In this context, collaborative robotics is booming, and we are actively partaking in the race to deliver ColRobot, the manufacturing assistant of the future that will transform automotive and satellite kitting and assembly operations.
Our vision is to deliver a new generation of robotics technologies intended to physically interact with humans in a shared workspace, based on their ability to sense their environment.
To this end, ColRobot aims to integrate a number of sensing systems and machine learning based software into two fully functional collaborative robotic systems, namely a robotic arm and mobile manipulator. ColRobot is developing a robotic system that is:
- Flexible to handle, load, unload and pass different kinds of tools and parts of different dimensions and weight;
- Safe, to enable the robot to work alongside humans on the factory floor;
- Mobile, to allow the robot to move according to the production stages and manufacturing needs in real-time; and
- Interactive, for seamless interfacing of the collaborative robot (cobot) with other machines and cooperation with humans through the recognition of intuitive and natural gestures, touch, and/or vocal commands.
Two years on, ColRobot has already delivered a complete definition of the requirements for the automotive and aerospace industrial use cases where the robots will be operating. The manufacturing processes and the hazards related to the robotic interaction have been analysed in detail to inform the design of the robotic prototypes, so to avoid any risk to the people working with or next to the robot.
For both demonstration scenarios, simulations with the designed prototypes have been performed to evaluate the feasibility of applying both the robotic arm and the robotic mobile platform on factory shop-floors. A first prototype of the flexible picking system, which enables a simple and efficient grasping of small parts, has been developed. The innovative gripper will be tested and mounted on a robotic arm in the near future.
Further project developments include software for various types of human-robot interaction, the safety sensor system, as well as an overall software control architecture to support the integration of different technologies used in ColRobot. Pose tracking systems have been developed to support robot navigation and localization, and the overall robot control and the associated path-planning algorithms have been tested in automotive and aerospace environments.
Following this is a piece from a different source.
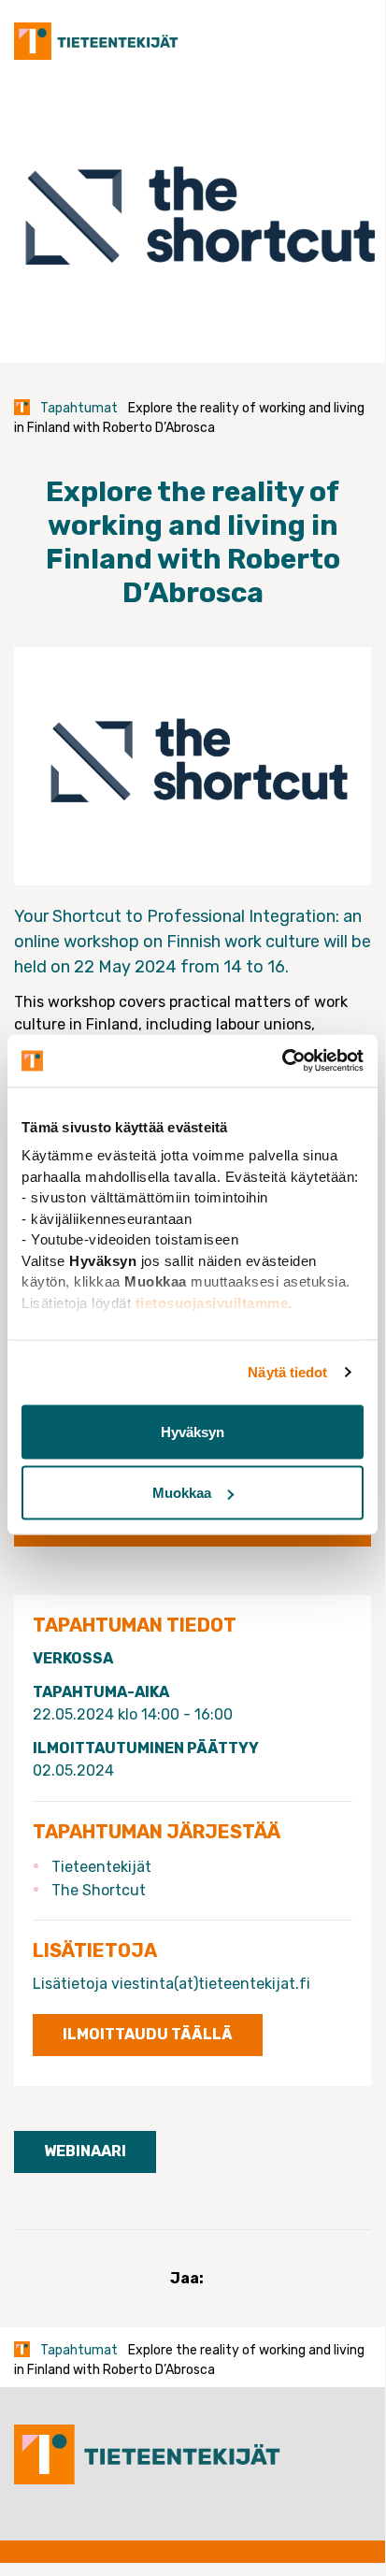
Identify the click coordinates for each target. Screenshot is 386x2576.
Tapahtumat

ColRobot has a high potential for positively impacting industrial manufacturing and society as a whole, through e.g. productivity increases, higher system flexibility, economic growth, and reduction of exposure of workers to non-ergonomic working conditions.
To increase the impact of the project, we are committed to educate and train the companies and the engineers and technicians of the future through summer schools, workshops and lectures, to enable them to make full use of the competitive advantage offered by collaborative robotics. Our next workshop on “Robotics and Smart Manufacturing” will be held at the IEEE 16th International Conference on Industrial Informatics on 20 July 2018 in Porto (Portugal).
According to Prof Olivier Gibaru (Ecole Nationale Supérieure Arts et Métiers Lille) coordinator of the project: “ColRobot will improve the working conditions in factories, making them more competitive and creating more, better, and safer jobs. We have reached the demonstration stage of the project and look forward to further advancing the integration of our technology so that tomorrow’s factories can benefit from the precision, flexibility and safety that cobots provide”.
ColRobot is a 3-year project funded by the Horizon 2020 Programme of the European Union (GA 688807). The project is supported by a consortium of eleven organisations including Renault and Thales Alenia Space; leaders in the automotive and aerospace industry.